However, it’s a grossly ideological book, predicated on the idea that all cognitive differences and diseases are simply a consequence of our mindsets. This belief makes it’s crescendo in Chapter 6, when the author called into question the idea of intelligence (even a more nuanced view of multiple kinds of intelligence) because the idea of intelligence presupposes an external reality that can be correctly or incorrectly perceived. Yeah, that’s called physicalism, it’s the basis for all of modern science. Giving up physicalism just to make less-intelligent people feel better would be laughable if it weren’t so pernicious. Especially because she relies on it to actually do science, which she cites as evidence.
Of the science she does present, it’s entirely her own. This would be acceptable *maybe* for an autobiography, but not for a book. As a scientist she should know better. She has a chapter on the importance of novelty and the fact that games are more pleasant than work just because of our mindset, but makes no references to the vast literature on what is now called “gamification”. Doesn’t even say the word. She also wholly misrepresents rote memorization, calling it “overlearning”. Overlearning is a TYPE of memorization, and an ineffective one. Spaced repetition is the modern incarnation of science-backed memorization, and allows for long-term retention with minimal time invested. She makes no mention of the forgetting curve either. When she does talk about her own work, some of the studies are so badly constructed as to be laughable. You can’t overturn 50 years of neuroscience with a sample size of 30 and poorly-controlled experiments across cultures with multiple confounding variables. I’m sorry, it just doesn’t work that way.

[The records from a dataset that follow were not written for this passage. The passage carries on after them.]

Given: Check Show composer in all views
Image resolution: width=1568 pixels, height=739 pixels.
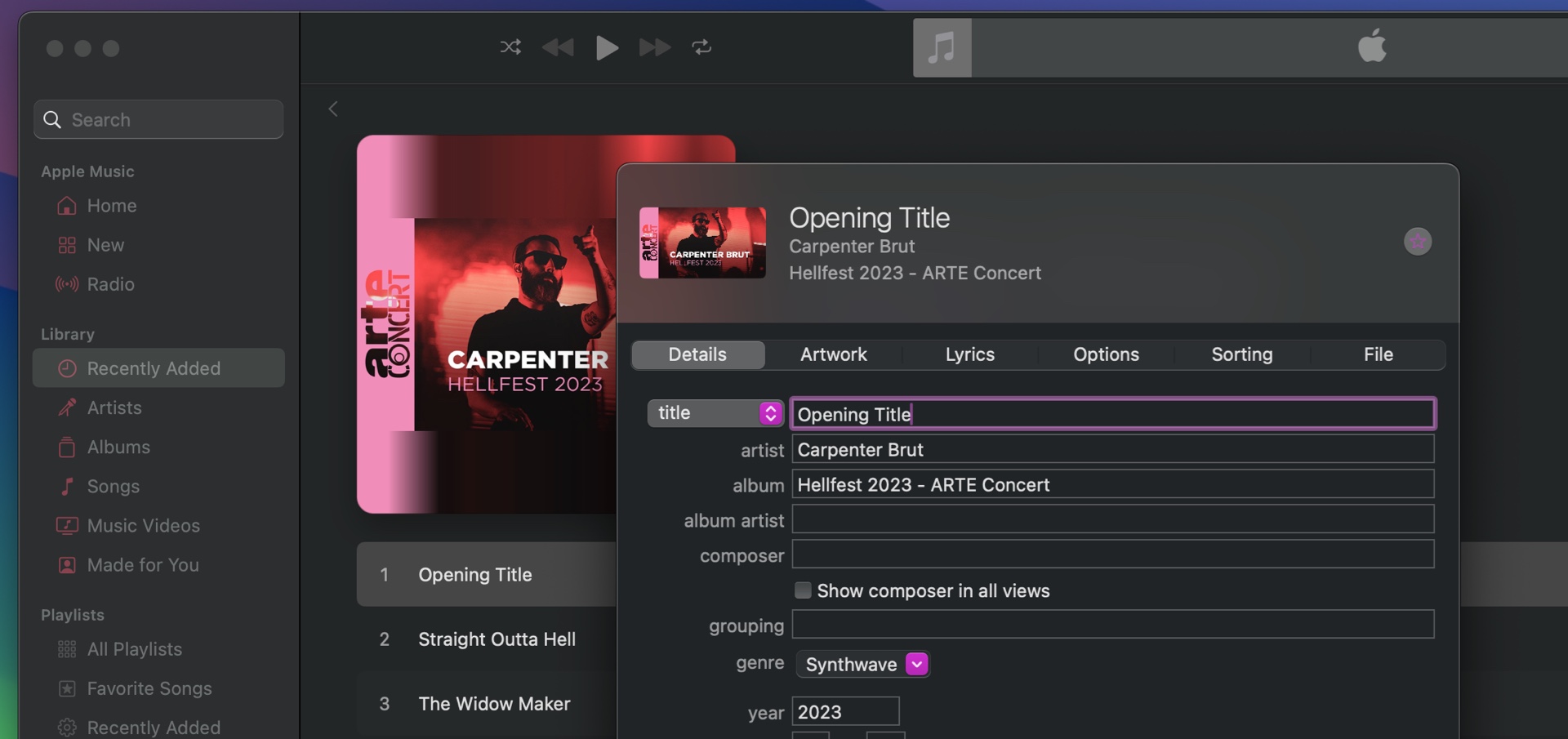Looking at the screenshot, I should 803,590.
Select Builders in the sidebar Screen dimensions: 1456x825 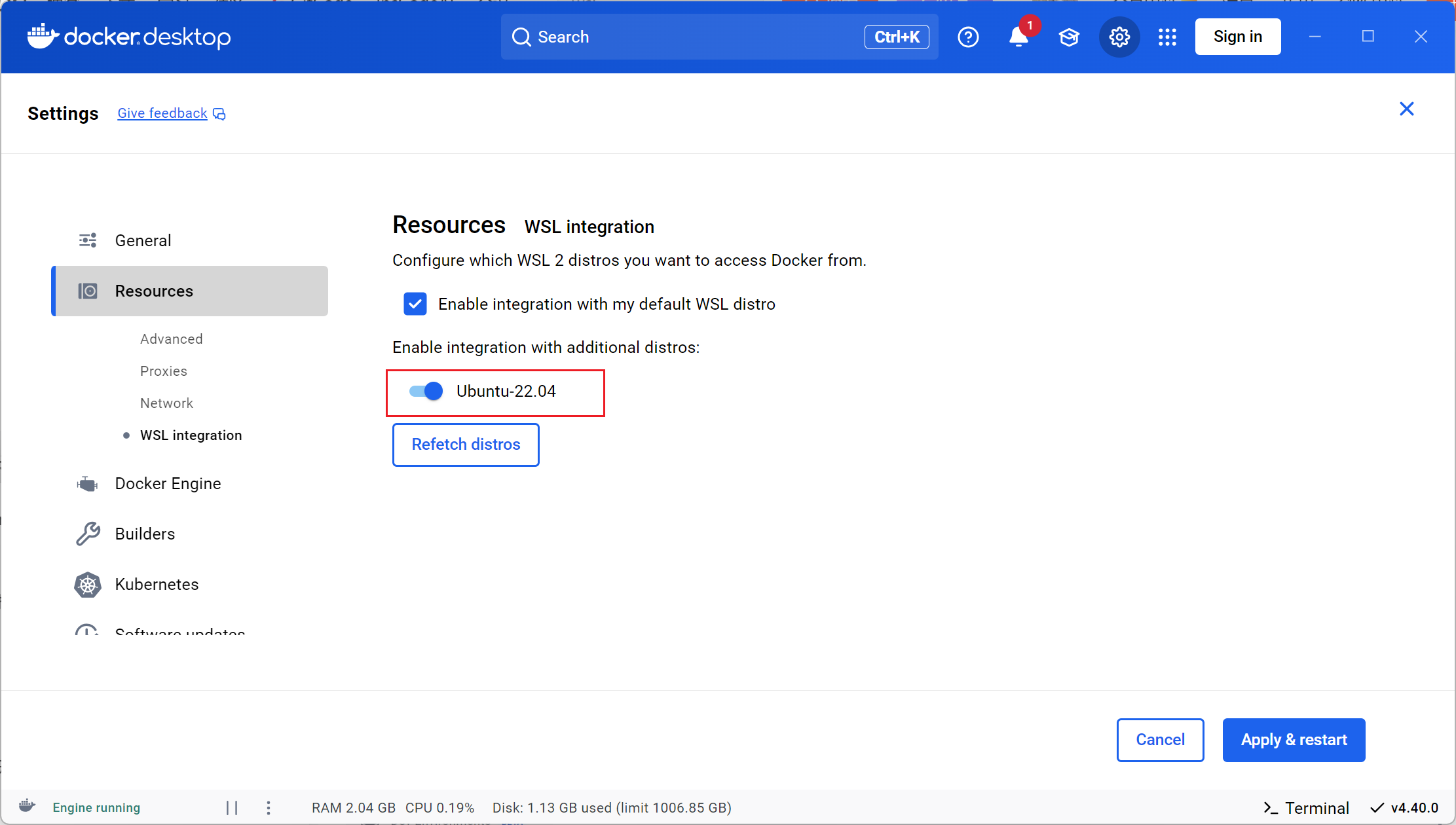click(x=145, y=533)
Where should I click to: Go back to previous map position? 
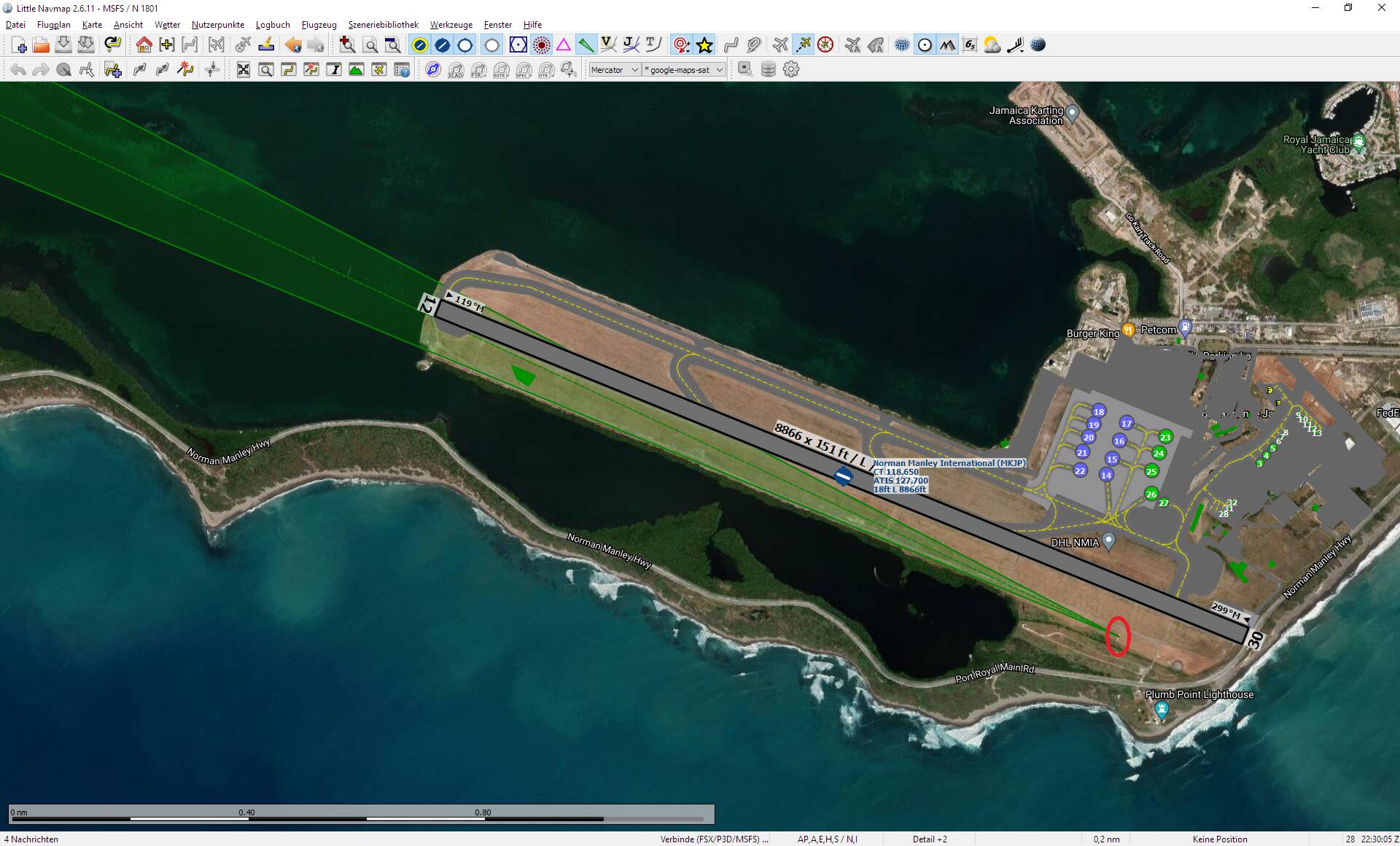click(x=294, y=44)

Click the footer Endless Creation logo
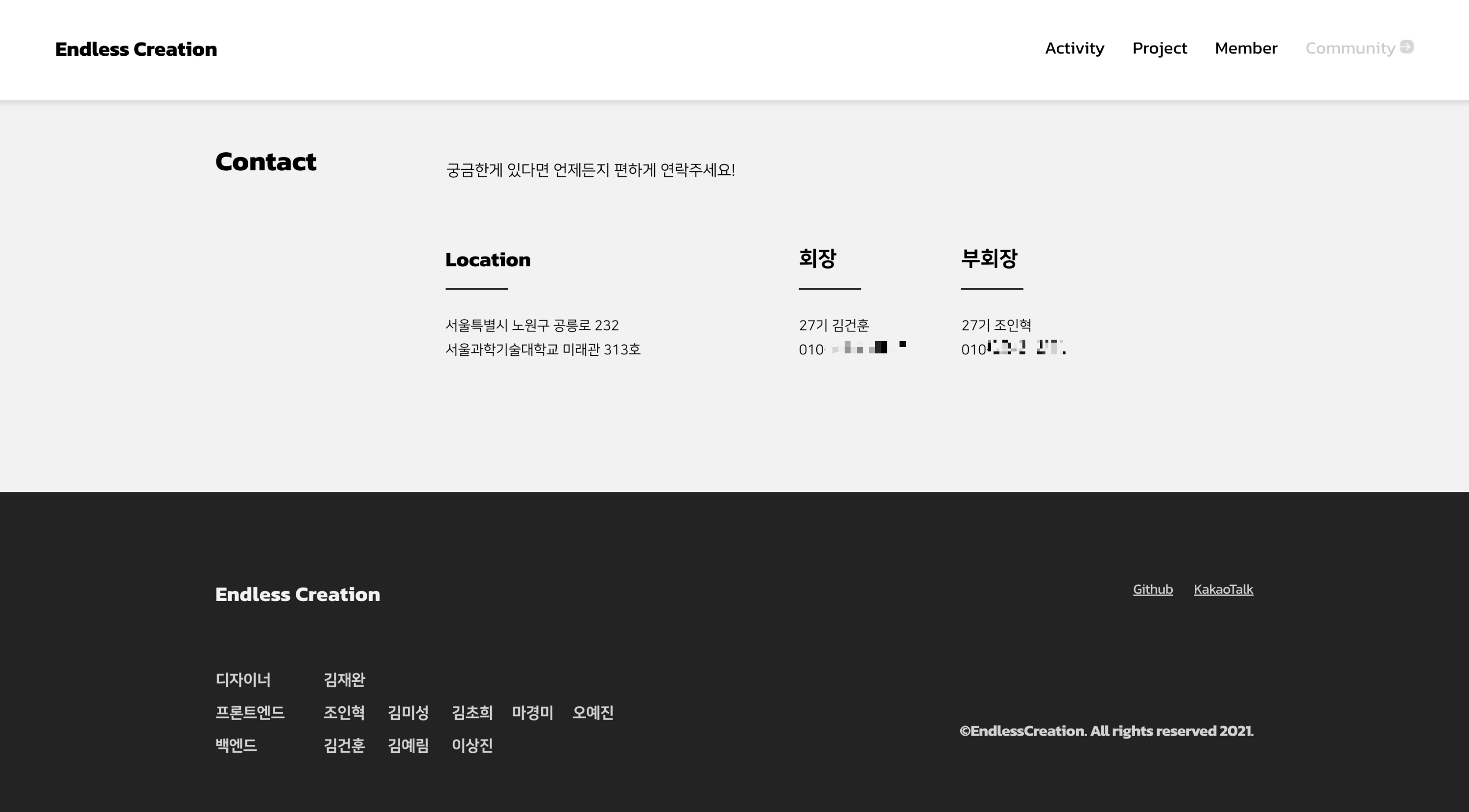click(x=297, y=594)
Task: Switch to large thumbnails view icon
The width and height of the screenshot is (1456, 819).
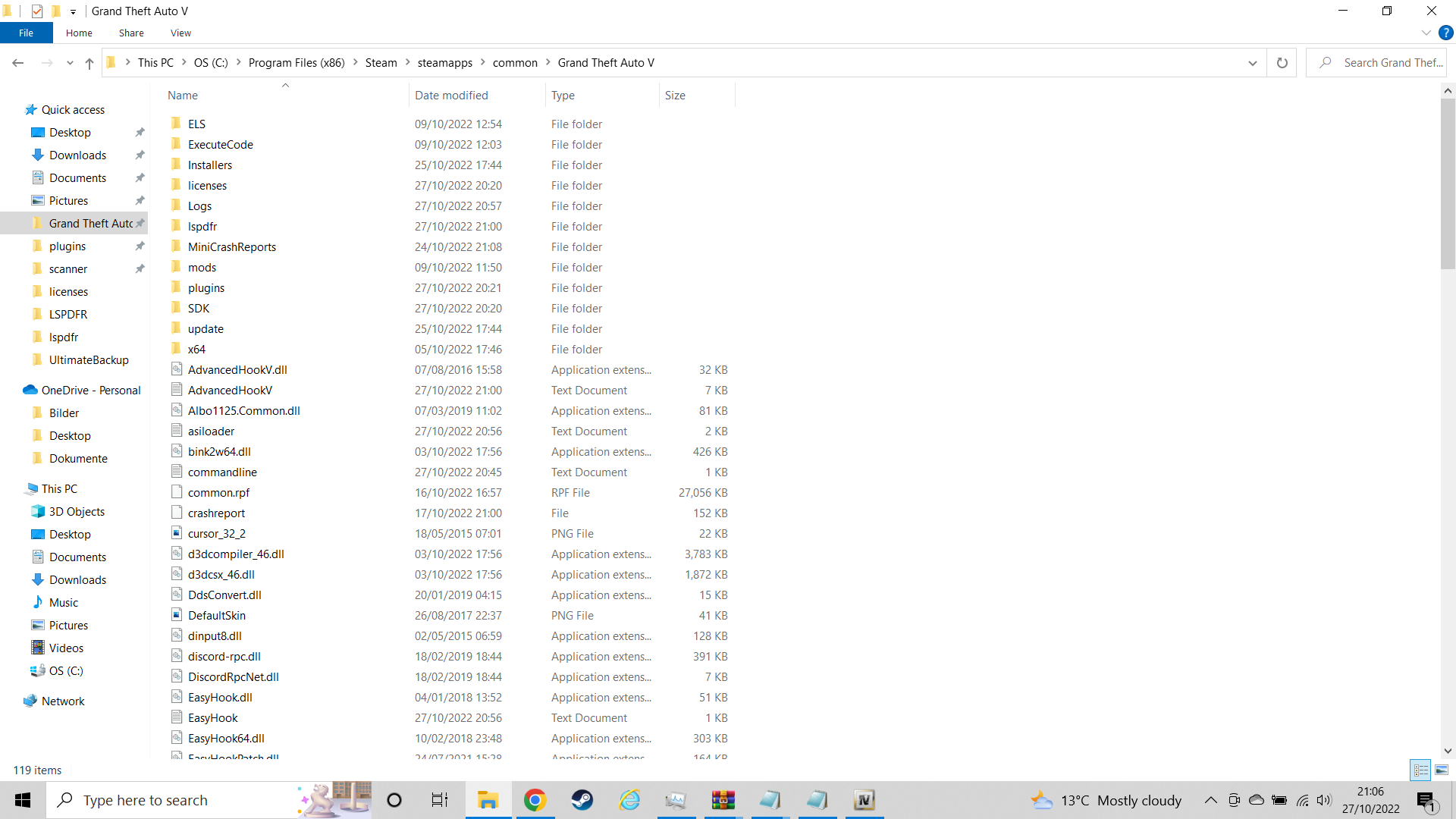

I don’t care if the author is from Harvard, bad science is still bad science. When you hear hoofbeats (assuming we’re in North America, because as you well know context matters), think horses, not zebras.
Instead of other scientists’ work or real-life examples, she cites fairy tales, primarily the Brothers Grimm, to make her points. These are only weakly connected to the point she is trying to make and their repeated use is questionable at best. All in all, this book is a train wreck of bad science, misrepresentation of existing science, and a few gold nuggets buried here and there. I would not recommend it.